Sur le plan pratique, pour parvenir à l’apaisement, le thérapeute EMDR fait faire au patient des stimulations bilatérales du cerveau. Après certaines instructions et préparations nécessaires, il demande au patient de suivre les mouvements de ses doigts qui se font de gauche à droite et à un rythme régulier, et de penser en même temps à des éléments du souvenir traumatique ou du deuil non résolu. Il existe aussi d’autres formes de stimulations, auditives ou tactiles (tapotements sur les mains), qui sont parfois utilisées à la place de la stimulation visuelle. En activant ainsi le cerveau avec les doigts, les émotions du trauma vont alors connaître un apaisement progressif. Tout se passe comme si la raison envoyait des ordres adaptifs au centre émotionnel. L’adrénaline, l’hormone du stress, se dilue avec l’EMDR. L’état émotionnel se modifie rapidement au rythme des changements d’associations cognitives qui remplacent les visions négatives antérieures. C’est à dire que le cerveau ainsi stimulé va transformer des souvenirs hautement chargés émotionnellement, et les croyances négatives sur soi qui leur sont associées, en des affects neutres et en des convictions positives. Une compréhension nouvelle de l’événement se met en place et le patient exprime désormais de nouvelles convictions adaptives au sujet de son traumatisme. Cette phase de stimulation bilatérale s’accompagne généralement d’une réponse physiologique : baisse de la tension artérielle et de la fréquence cardiaque par exemple, habituellement diagnostiquées en pareil cas.

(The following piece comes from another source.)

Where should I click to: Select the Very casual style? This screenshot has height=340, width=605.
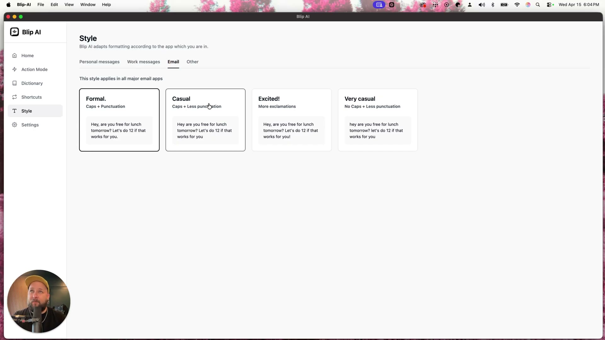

C’est toute la théorie sur l’auto-guérison de Servan-Schreiber qu’on retrouve confirmée ici. Comme cette approche thérapeutique est aussi « adaptée à l’individu », la personne est appelée à évoluer elle-même vers la guérison. C’est son cerveau qui va être incité à résoudre son vécu traumatisant, selon sa propre façon de penser. Le thérapeute n’intervient pas directement, il se contente d’accompagner le patient, de l’encourager dans le travail adaptif du cerveau sans chercher à lui donner des conseils spécifiques.

Compte-tenu des nombreux avantages de l’EMDR, Servan-Schreiber avait, de son vivant, prédit que cette méthode occupera une place centrale dans le champ émergeant de la médecine intégrative. « La recherche dans les dix prochaines années devrait se centrer sur les mécanismes d’action de l’EMDR et sur son application à d’autres affections que l’ESPT », avait-il estimé il y a quelques années. Un prophète donc car c’est chose faite entre-temps : cette méthode dépasse le champ du traumatisme et s’applique désormais aussi bien dans le traitement de la dépression, de l’anxiété, des addictions que dans celui de la névrose compulsive et obsessionnelle, des douleurs chroniques, la somatisation et le deuil. Une grande perte sans aucun doute que cette disparition mais heureusement que ses enseignements sur l’auto-guérison, la biologie du cancer et la diffusion sur à l’échelle francophone de l’EMDR resteront, eux, immortels.